2.4. Genome Transposon Annotation
The known transposable elements (TEs) in the genome were annotated using RepeatMasker v4.1.5 (https://www.repeatmasker.org/, accessed on 10 March 2025) in combination with the Repbase database [26]. Default parameters were used to classify transposons into different families and superfamilies.
2.5. Quantification of Phased Gene Expression
RNA-seq was performed on six hybrid offspring, with both backfat (BF) and longissimus dorsi (LD) muscle collected from each individual, resulting in a total of twelve samples. Total RNA was extracted and purified; mRNA was enriched using oligo(dT) beads and converted into cDNA. Libraries were constructed using the NEBNext^®^ Ultra™ RNA Library Prep Kit for Illumina (New England Biolabs, Ipswich, MA, USA). RNA-seq libraries were sequenced on the Illumina HiSeq 4000 platform using 150 bp paired-end reads. The raw RNA-seq data were initially filtered using Fastp v0.23.2 [27] with the parameter option “-l 100”. The filtered sequencing files were then mapped to the pig reference genome using HISAT2 v2.2.0 [28] and SAMTools v1.9 [21] was used to sort and convert the data into BAM files. Similarly to the phasing method used for ONT data, the BAM files were phased into paternal.bam and maternal.bam using Whatshap v1.4 [24] and heterozygous SNP information from the hybrid offspring. Subsequently, each phased BAM file was quantified using StringTie v2.2.1 [29]. Genes with a read count of fewer than 10 in either phase were filtered out.
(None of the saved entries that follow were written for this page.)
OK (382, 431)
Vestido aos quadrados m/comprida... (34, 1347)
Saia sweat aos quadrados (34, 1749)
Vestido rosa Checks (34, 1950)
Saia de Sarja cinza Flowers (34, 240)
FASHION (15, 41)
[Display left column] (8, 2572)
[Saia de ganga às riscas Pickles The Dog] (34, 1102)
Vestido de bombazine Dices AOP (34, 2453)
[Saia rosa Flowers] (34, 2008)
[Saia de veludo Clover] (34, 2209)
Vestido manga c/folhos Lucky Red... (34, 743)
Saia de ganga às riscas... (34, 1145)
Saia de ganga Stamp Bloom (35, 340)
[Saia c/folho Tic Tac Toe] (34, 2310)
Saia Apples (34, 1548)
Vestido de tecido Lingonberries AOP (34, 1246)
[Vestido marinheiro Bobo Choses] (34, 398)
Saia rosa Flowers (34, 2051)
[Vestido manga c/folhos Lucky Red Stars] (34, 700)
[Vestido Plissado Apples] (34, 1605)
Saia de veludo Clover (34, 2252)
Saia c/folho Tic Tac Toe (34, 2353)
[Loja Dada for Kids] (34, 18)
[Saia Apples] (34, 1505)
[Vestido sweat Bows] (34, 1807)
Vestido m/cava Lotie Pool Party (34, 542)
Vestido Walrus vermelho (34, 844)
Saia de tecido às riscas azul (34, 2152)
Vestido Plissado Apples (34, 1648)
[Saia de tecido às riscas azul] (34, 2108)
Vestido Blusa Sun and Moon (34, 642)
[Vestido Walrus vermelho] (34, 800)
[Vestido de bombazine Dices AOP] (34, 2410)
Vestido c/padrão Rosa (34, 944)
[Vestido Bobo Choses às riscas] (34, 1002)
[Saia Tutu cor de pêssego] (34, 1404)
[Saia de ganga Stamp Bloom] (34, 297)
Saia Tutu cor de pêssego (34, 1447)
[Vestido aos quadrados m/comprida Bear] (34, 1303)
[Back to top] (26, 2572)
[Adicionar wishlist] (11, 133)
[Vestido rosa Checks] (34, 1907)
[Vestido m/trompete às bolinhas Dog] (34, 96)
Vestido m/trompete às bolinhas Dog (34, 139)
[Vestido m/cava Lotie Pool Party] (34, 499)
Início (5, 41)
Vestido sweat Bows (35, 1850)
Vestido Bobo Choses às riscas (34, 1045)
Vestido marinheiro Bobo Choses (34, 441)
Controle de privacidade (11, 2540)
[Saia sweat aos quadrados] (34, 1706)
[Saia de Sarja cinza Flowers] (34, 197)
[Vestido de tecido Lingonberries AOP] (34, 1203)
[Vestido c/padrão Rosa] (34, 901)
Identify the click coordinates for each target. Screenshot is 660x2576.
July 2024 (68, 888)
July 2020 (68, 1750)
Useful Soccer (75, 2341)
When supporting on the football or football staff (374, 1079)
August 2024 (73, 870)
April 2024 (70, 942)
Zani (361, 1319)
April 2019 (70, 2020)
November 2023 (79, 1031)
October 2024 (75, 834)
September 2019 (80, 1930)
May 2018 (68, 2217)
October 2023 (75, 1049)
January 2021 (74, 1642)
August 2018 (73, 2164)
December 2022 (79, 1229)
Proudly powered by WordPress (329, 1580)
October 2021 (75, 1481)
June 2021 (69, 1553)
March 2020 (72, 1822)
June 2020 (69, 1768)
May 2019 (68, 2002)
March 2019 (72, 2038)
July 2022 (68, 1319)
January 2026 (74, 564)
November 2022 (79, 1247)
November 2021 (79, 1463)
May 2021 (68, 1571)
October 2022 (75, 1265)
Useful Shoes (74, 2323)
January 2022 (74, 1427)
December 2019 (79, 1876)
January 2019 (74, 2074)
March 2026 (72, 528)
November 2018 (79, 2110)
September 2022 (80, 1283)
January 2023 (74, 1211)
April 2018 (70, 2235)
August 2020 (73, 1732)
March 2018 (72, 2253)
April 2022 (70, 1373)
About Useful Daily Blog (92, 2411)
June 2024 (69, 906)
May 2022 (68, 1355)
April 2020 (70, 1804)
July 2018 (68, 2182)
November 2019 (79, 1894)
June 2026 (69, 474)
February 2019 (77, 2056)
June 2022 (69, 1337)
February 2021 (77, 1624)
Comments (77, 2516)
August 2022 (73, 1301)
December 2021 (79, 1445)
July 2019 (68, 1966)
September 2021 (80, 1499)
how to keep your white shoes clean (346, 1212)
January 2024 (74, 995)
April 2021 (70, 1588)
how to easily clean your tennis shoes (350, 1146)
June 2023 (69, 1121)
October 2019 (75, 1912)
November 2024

2.6. Chromatin State Prediction and Identification of Phased Histone Modifications and CTCF Binding
Cut & Tag was conducted on five hybrid offspring, with a total of 50 samples from backfat (BF) and longissimus dorsi (LD) muscle, to profile multiple histone modifications and CTCF binding. Libraries were constructed for each target and sequenced on the Illumina NovaSeq 6000 platform (Illumina, San Diego, CA, USA) using 150 bp paired-end reads. The raw sequencing data for each assay were initially filtered using Fastp v0.23.2 [27] with the optional parameter “-l 100”. The filtered sequencing files were then mapped to the pig reference genome using BWA and SAMTools v1.9 [21] was used to filter PCR duplicates and sort and convert the data into BAM files. MACS2 v2.1.1 [30] was used for peak calling with the optional parameter “f BAMPE -q 0.05 --nomodel --shift -0 --keep-dup all”. Next, we used DiffBind v3.2.0 [31] to obtain consensus peaks for each assay across different samples within the same tissue, as well as consensus peaks across all assays. Based on these consensus peaks, we applied ChromHMM [32] to predict chromatin states across the genome using 500 bp windows for the corresponding tissue. Additionally, the phasing of Cut & Tag data was performed similarly to ONT sequencing. Each assay’s mapped BAM file was phased into paternal.bam and maternal.bam using Whatshap v1.4 [24] and phased SNP information. MACS2 v2.1.1 [30] was then used with the same parameter as before to perform peak calling on the phased BAM files. Finally, each assay’s consensus peak was used to filter the corresponding phased peaks, yielding the filtered phased peaks.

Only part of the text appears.